● AVAILABLE DATA

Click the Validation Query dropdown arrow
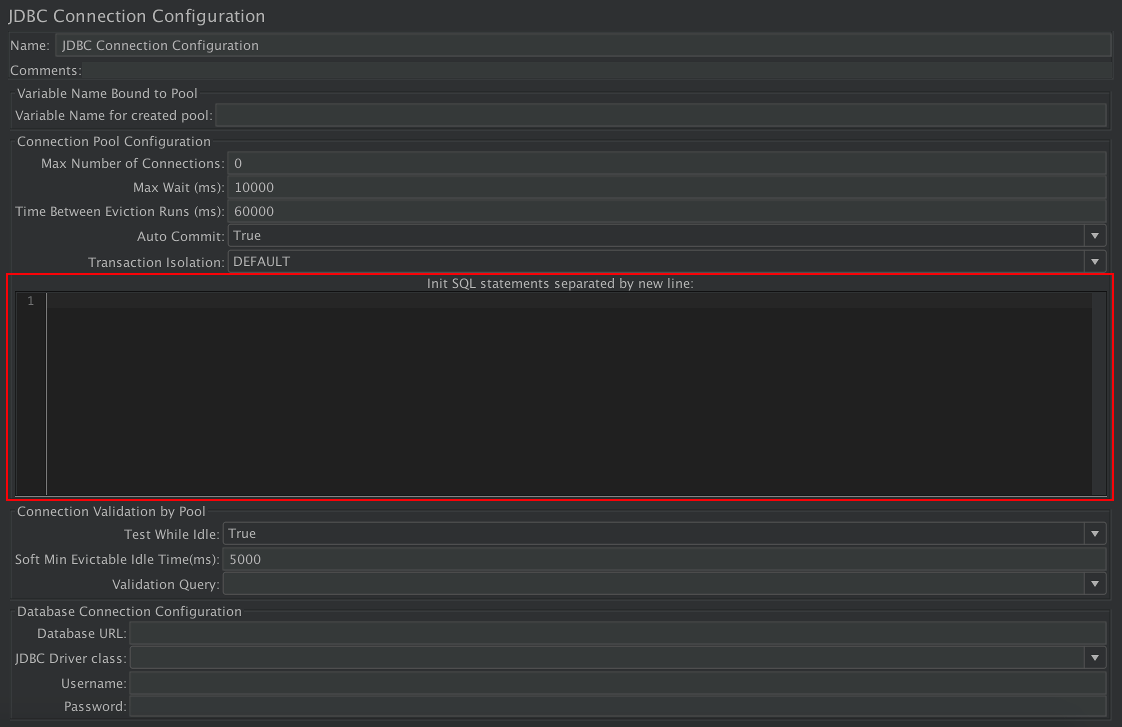The width and height of the screenshot is (1122, 727). [1095, 584]
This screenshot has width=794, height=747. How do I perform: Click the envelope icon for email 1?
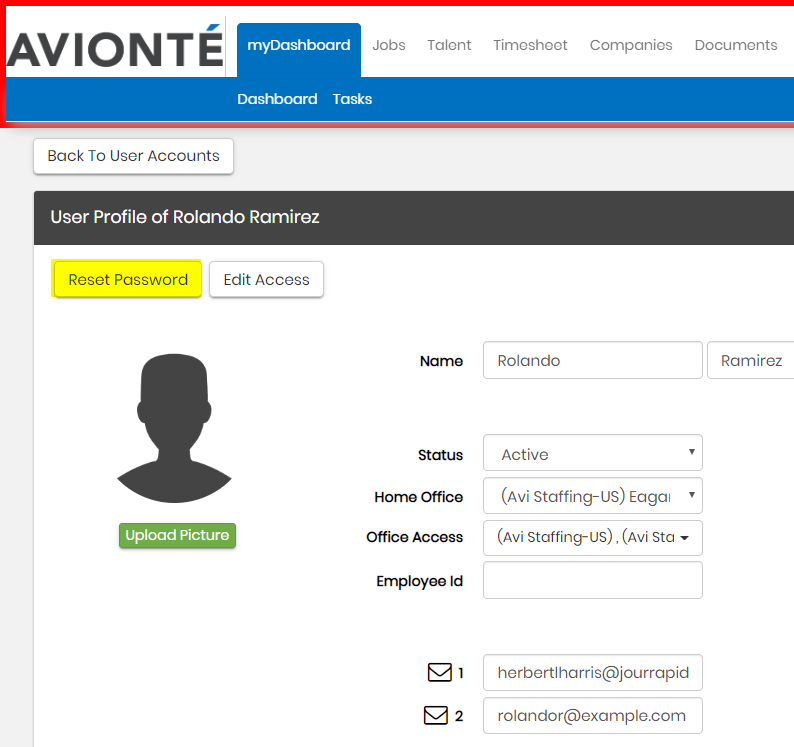(439, 673)
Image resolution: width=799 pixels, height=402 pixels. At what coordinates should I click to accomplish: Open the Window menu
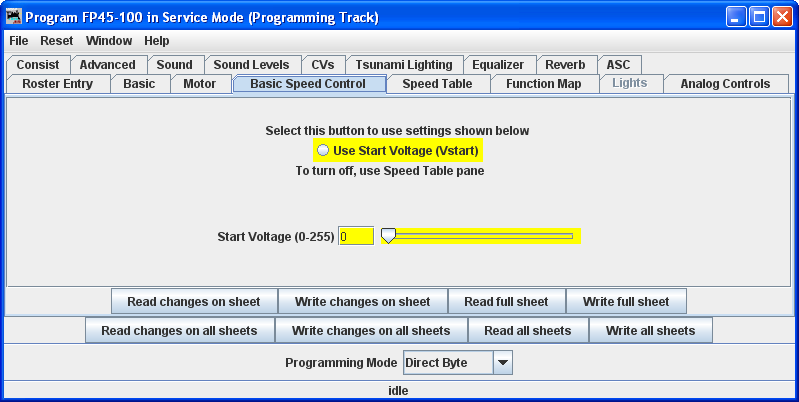[x=108, y=41]
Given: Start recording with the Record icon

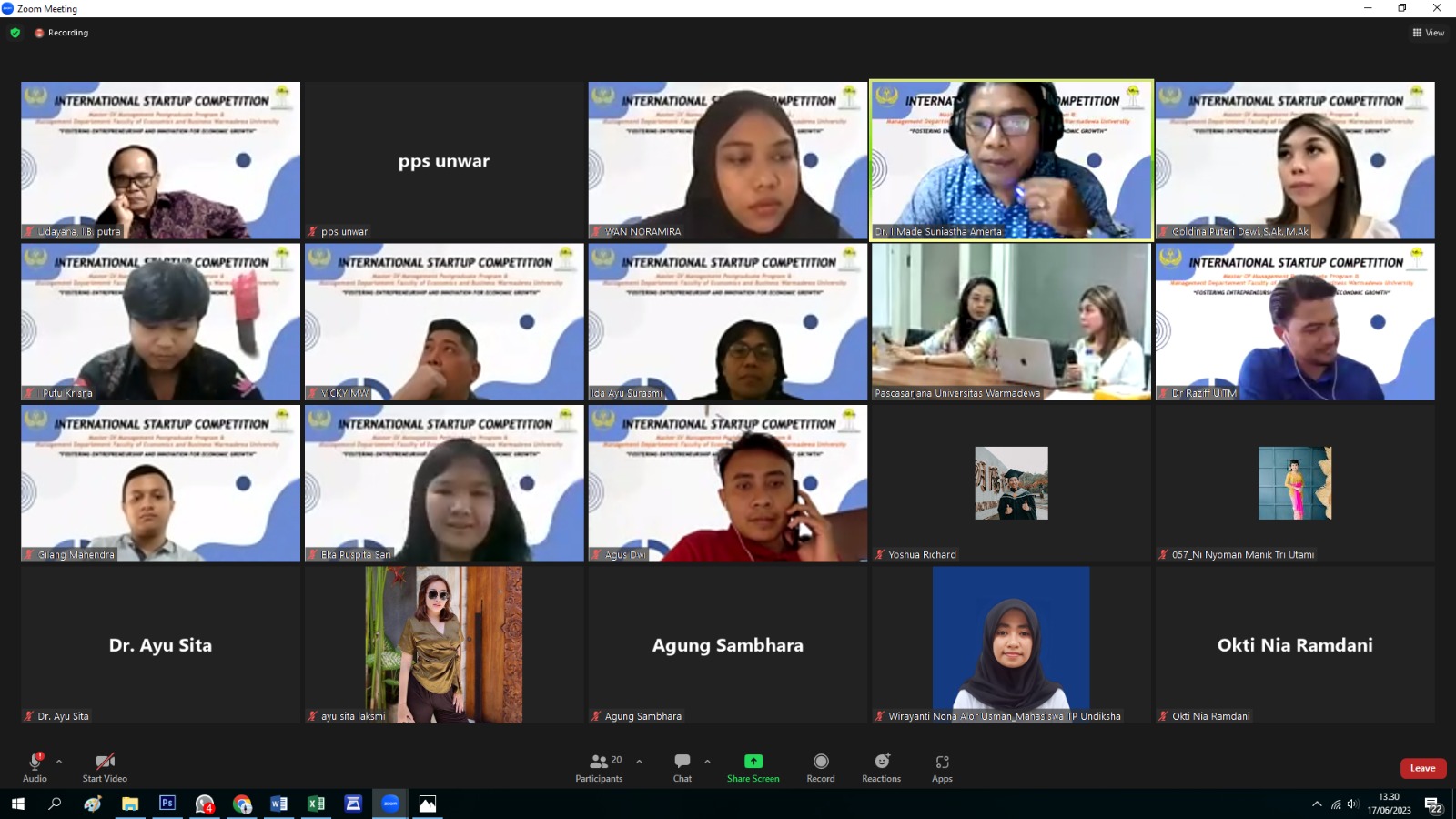Looking at the screenshot, I should (820, 762).
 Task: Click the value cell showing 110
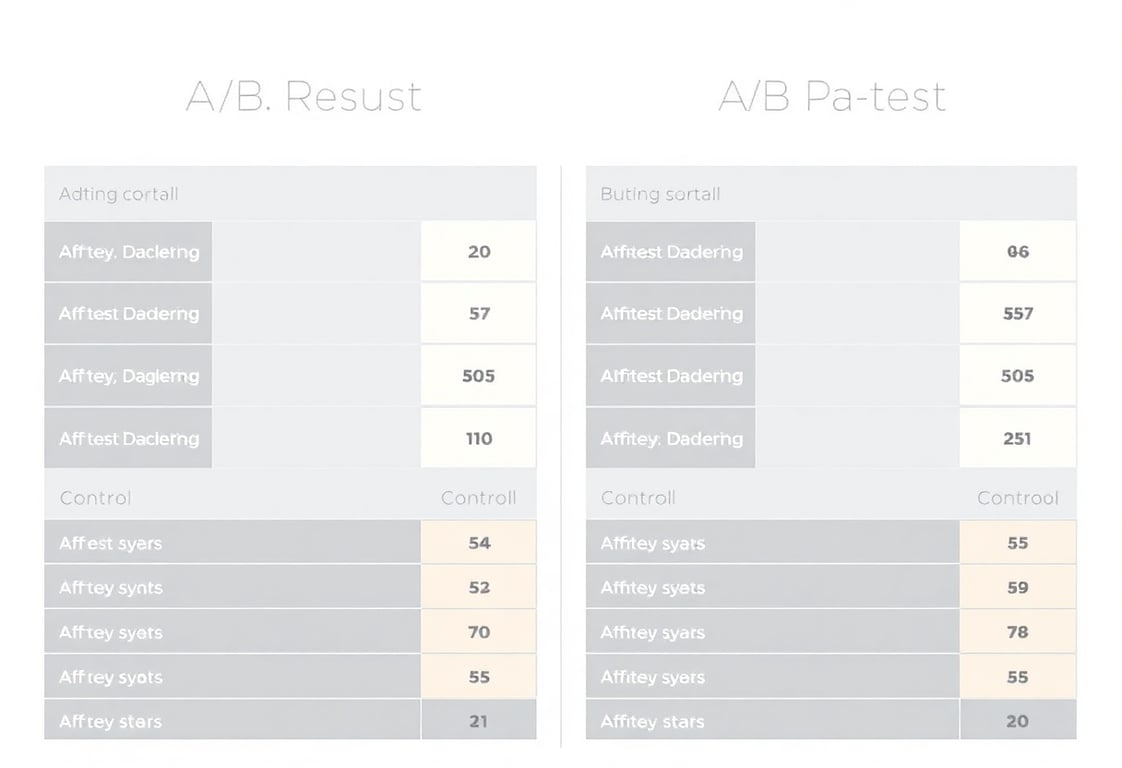click(479, 438)
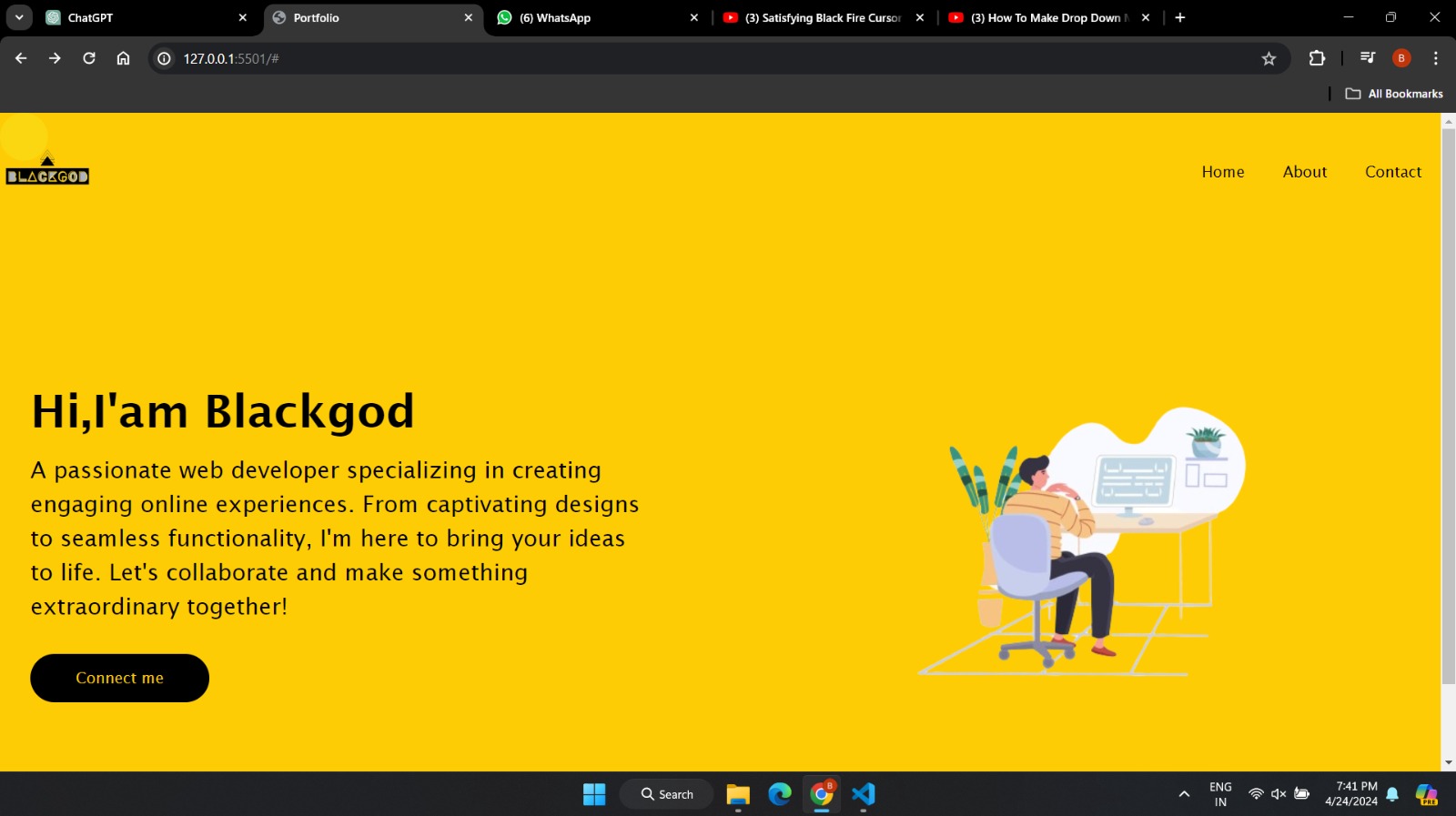
Task: Show hidden system tray icons chevron
Action: coord(1184,794)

● EXERCISE DESCRIPTION
Return an exact copy of the data above, apart from any pictures.

● WRITTEN RESPONSE
Click the Validation Query dropdown arrow
The width and height of the screenshot is (1122, 727). [1095, 584]
This screenshot has width=794, height=747. How do I perform: Click the envelope icon for email 1?
(439, 673)
Image resolution: width=799 pixels, height=402 pixels. At what coordinates should I click to accomplish: Open the Window menu
[x=108, y=41]
Given: Start recording with the Record icon

Looking at the screenshot, I should (820, 762).
 Task: Click the value cell showing 110
click(479, 438)
Task: Show hidden system tray icons chevron
Action: coord(1184,794)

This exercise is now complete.